▸ やること
1. 掌蹠膿疱症についての文章にある次の一文を英語に訳してください。「通常、膿は細菌感染などで生じることが多いですが、掌蹠膿疱症の場合は膿の中に菌がいない(無菌性膿疱)ことが特徴です。」
2. 掌蹠膿疱症についての文章では、日本の患者数はおよそ何人と推定されているか。
3. 掌蹠膿疱症についての文章の最後の文に続けて、その先を書くこと。

▸ 抽出テキスト
· · ·

掌蹠膿疱症

掌蹠膿疱症とは

掌蹠膿疱症しょうせきのうほうしょうは、手のひら(手掌)や足の裏(足蹠)に、膿をもった水ぶくれ=膿疱のうほうが出現する疾患です。

通常、膿は細菌感染などで生じることが多いですが、掌蹠膿疱症の場合は膿の中に菌がいない(無菌性膿疱)ことが特徴です。

日本ではおよそ14万人の患者さんがいると推定されており、女性に多くみられること、喫煙者の発症率が高いことが知られています。

掌蹠膿疱症の症状

掌蹠膿疱症では、前述のように手のひら・足の裏に膿疱がみられることが特徴ですが、その前段階としての膿を持たない水ぶくれ(小水疱)や、かさぶた、皮むけ、境界不明瞭な赤みなどがみられることもあります。

· · ·

▸ 記録一覧
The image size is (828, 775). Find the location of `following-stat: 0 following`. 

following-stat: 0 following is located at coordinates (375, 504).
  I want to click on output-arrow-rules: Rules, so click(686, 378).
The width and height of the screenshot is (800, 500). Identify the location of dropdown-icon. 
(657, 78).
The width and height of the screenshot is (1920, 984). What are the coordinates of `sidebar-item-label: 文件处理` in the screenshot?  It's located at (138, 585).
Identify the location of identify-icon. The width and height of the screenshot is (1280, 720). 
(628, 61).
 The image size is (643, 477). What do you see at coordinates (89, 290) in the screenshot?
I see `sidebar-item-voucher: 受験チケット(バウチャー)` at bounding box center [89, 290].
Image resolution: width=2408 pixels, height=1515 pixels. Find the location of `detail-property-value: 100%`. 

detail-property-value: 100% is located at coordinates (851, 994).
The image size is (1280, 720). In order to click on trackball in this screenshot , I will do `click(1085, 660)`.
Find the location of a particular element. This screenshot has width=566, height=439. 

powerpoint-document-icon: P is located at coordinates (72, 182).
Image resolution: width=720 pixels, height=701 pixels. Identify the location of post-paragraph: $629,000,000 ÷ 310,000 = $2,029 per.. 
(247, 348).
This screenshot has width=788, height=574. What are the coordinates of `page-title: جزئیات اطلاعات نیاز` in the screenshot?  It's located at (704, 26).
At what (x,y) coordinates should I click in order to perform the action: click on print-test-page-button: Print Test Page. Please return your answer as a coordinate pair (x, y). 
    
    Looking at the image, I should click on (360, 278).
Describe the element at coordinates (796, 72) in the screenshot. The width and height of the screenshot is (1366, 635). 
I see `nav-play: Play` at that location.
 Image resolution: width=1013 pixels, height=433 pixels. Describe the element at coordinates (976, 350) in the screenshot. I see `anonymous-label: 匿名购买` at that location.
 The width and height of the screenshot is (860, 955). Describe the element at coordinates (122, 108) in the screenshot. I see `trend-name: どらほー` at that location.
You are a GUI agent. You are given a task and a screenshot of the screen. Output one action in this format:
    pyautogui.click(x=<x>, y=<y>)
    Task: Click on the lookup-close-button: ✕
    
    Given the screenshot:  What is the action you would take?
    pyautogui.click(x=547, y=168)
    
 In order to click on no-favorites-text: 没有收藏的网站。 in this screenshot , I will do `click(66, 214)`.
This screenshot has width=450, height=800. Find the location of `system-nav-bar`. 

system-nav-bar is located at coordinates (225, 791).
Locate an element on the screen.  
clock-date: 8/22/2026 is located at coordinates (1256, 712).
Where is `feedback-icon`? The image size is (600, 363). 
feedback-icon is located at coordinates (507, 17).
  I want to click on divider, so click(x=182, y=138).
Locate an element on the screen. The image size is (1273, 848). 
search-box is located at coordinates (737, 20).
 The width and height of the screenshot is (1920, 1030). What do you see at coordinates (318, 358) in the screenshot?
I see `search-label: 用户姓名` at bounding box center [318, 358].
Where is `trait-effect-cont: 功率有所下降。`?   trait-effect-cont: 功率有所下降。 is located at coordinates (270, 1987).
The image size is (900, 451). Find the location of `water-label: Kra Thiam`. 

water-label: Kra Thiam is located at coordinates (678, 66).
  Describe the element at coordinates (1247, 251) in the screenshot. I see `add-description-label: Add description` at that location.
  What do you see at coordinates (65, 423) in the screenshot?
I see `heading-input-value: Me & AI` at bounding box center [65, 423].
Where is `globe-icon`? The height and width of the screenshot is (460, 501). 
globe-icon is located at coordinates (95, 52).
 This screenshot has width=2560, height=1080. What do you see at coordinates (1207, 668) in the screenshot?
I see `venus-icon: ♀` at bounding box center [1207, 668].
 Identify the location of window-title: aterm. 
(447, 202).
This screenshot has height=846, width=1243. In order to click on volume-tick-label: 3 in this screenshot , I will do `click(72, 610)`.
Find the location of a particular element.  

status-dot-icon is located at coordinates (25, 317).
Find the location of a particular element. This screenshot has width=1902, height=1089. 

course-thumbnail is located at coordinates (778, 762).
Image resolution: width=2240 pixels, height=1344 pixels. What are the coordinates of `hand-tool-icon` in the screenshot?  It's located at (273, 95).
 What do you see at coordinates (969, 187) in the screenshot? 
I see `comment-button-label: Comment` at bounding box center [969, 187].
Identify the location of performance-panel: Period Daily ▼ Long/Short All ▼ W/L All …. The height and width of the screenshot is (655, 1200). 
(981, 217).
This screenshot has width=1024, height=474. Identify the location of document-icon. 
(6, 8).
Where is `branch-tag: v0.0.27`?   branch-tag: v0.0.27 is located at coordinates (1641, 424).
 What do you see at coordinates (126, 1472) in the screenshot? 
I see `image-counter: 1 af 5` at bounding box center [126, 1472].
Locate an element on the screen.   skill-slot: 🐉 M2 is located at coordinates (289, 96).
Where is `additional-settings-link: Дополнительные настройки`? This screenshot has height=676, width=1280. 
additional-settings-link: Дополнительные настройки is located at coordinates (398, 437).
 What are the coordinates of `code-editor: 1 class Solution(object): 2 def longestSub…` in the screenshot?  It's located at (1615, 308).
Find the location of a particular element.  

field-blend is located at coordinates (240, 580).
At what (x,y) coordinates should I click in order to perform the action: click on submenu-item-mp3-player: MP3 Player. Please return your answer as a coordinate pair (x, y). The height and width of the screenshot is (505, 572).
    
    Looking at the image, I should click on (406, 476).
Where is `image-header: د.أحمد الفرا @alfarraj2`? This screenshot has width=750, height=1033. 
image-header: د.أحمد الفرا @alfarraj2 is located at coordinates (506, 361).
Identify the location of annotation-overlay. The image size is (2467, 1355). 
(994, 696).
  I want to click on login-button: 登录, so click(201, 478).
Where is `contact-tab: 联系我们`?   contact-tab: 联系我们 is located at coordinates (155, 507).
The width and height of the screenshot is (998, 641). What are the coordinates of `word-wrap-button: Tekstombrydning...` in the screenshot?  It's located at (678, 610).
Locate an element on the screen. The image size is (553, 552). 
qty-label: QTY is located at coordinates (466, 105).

· · ·

▸ 各項目の解答
1. Pus usually arises from causes such as bacterial infection, but palmoplantar pustulosis is characterized by the absence of bacteria in the pus (sterile pustules).

2. およそ14万人。

3.
一般的に、痒みは膿疱が出現する前に自覚され、多くの場合膿疱自体は痒みを伴いません。

症状の出現部位や程度には個人差があり、手もしくは足だけに症状が出る方や、左右両側ではなく、片側だけに症状が出る方もいらっしゃいます。

また、ときに下記のような症状を伴うこともあります。

①掌蹠外病変: 手のひらや足の裏を越えて、足の甲やひざ、お尻、肘などにかさつき(鱗屑)を伴う赤みや膿疱がみられることがあります。また、爪病変がおよそ3割程度の方でみられます。

②掌蹠膿疱症骨関節炎(pustulotic arthro-osteitis: PAO): 前胸壁の痛みを特徴とする骨関節症状を伴うことがあります。

掌蹠膿疱症の診断

掌蹠膿疱症は、手のひらや足の裏に無菌性膿疱が慢性的に多発することが特徴ですが、診断のためには、水ぶくれや赤みも含め、他に同様の所見(見た目)を呈する疾患を除外する必要があります。

具体的には、以下の通りです。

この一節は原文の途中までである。